→ **Set exercise 1**
Answer these about the essay on tribal identity and gaming:
(a) What kind of character does the writer play in Dragon Age?
(b) Which sociologist was perhaps the first to use the term neotribalism in a scholarly context?
(c) What three aspects of gaming identity does James Paul Gee propose?

What tribe do I belong to? Am I part of the trendy middle class white elite, that spout the rhetoric about veganism and renewables while traveling to luxury villas in the summer? Am I part of the ethnic working class sect of society, who are blamed for the lost of jobs and inflation of house prices? This is not how I see things, but how race/class have been catergorised by political narratives. I identify as neither, because I am both without being either. When I play the female mage elf in Dragon Age, I know what I’m setting myself up for. I’ve chosen to play a knife-ear somewhat feared seductress. This is because race has a history within the social structure of Ferelden. Even if I don’t respond the racial bile or romance any of the NPCs, I will be perceived as such. But, I also have an identity that sculpted by the myriad of people who identify similarly (in game and real life) and an identity that I can discuss frankly with a number of NPCS without feeling anxious about how I express my views despite being a female mage elf. Discussing identity in real life is a trickier game, and much more based on who you associate with. Branding myself a feminist or/and a gamer can have a somewhat prickly response from certain people I don’t consider friends, and even some people who I consider family. The political narrative can steal these identities and use them to drive their policies, gaming makes you more violent, feminism is an agenda to destroy the family unit.

Tribal identities are formed on part on survival, when we lived as a nomadic tribes, we had roles which dictated what we did, and if the tribe survived or not. The human species had a tendency for striving towards homogeneity within the group and competition against outsiders. What we have now is neotribalism at least in predominately western and western influenced societies. French sociologist Michel Maffesoli was perhaps the first to use the term neotribalism in a scholarly context stating that as the culture and institutions of modernism declined, societies would embrace nostalgia and look to the organizational principles of the distant past for guidance . In the same way neotribalism is a form of survival when not belonging can be disastrous for mental and physical health.

James Paul Gee proposes three different aspect of gaming identity: the virtual identity (the Player Character or Supporting character), the real world identity (The player) and a projective identity (the player’s emotional boundaries to the Player Character) (Gee 2007). Personally, I always choose female characters, because my real world identity is female. I choose elves, because I’ve always felt a little different (projective identity). In a game like Dragon Age there are defining characteristics of membership for each identity. In real life you can be favoured for the physicality, but usually neotribes incorporate a diverse group of individuals in the in-group based on beliefs. I can play an elf in Thedas, but I can believe in the maker and reject the elven gods. Although it adds a layer of somewhat complexity to my character, Dragon Age is a game built on the past, and by virtue of its authority giving people genuine identities. Integration of the past in the formation of an identity allows you as a player to orient ourselves in time and space.

→ **Record set**

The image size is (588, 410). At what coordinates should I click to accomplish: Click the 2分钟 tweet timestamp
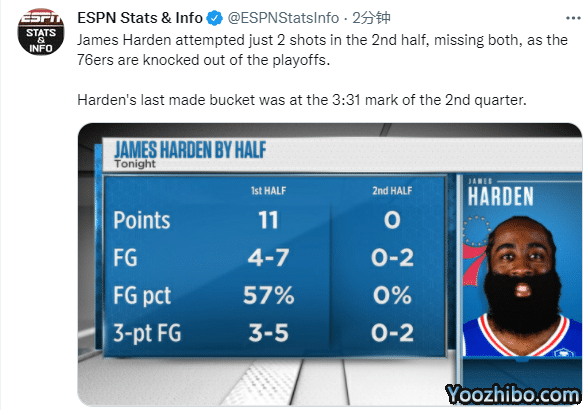point(371,18)
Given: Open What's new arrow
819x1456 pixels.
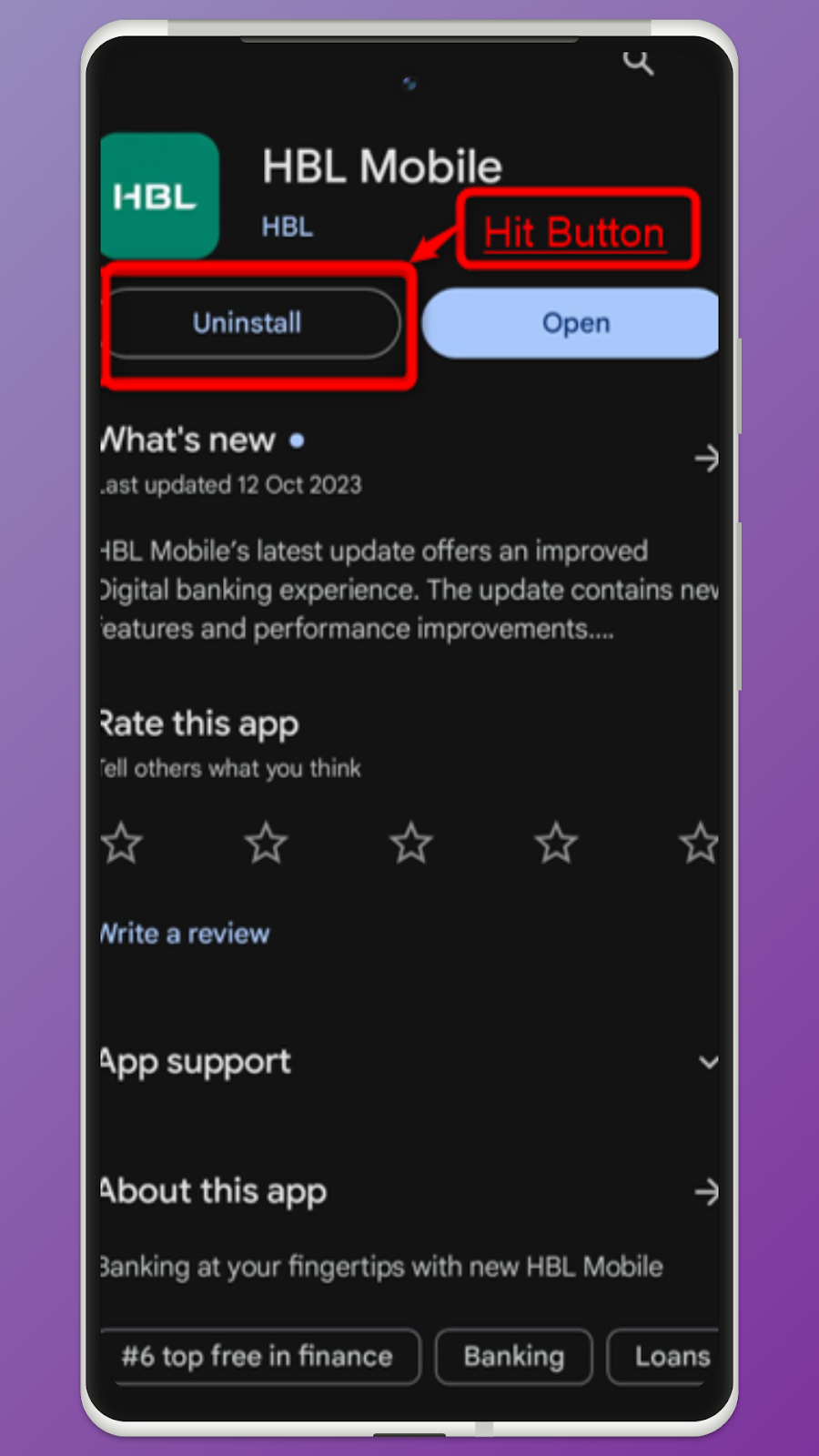Looking at the screenshot, I should (706, 458).
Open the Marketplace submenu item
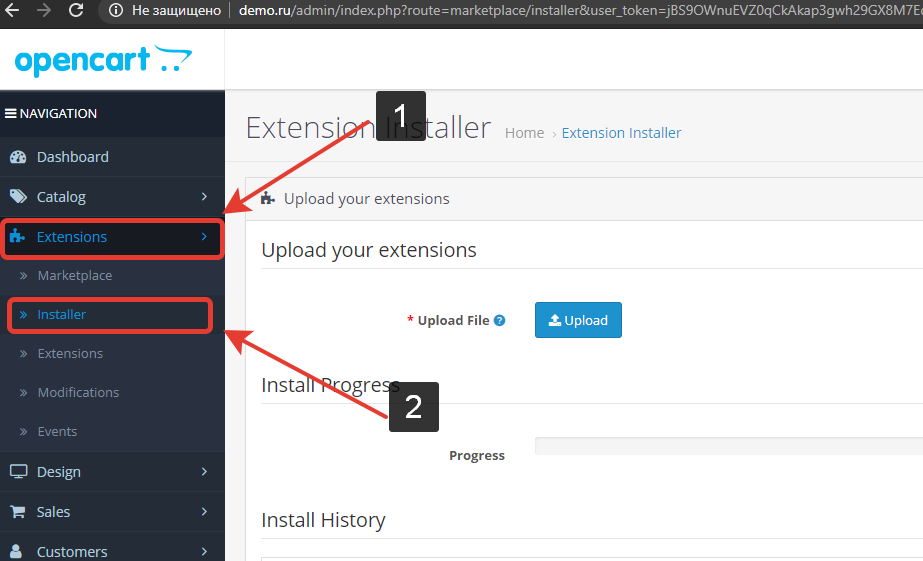The image size is (923, 561). pyautogui.click(x=75, y=276)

→ **Set exercise 2**
Please copy the listing from the line with "Given: Open What's new arrow" up to and including its final line, leaving the pictures out.

→ **Worked answer 1**
(a) A female mage elf.
(b) Michel Maffesoli.
(c) The virtual identity, the real world identity, and the projective identity.

→ **Worked answer 2**
Given: Open What's new arrow
819x1456 pixels.
Looking at the screenshot, I should (706, 458).
Open the Marketplace submenu item
The image size is (923, 561). pyautogui.click(x=75, y=276)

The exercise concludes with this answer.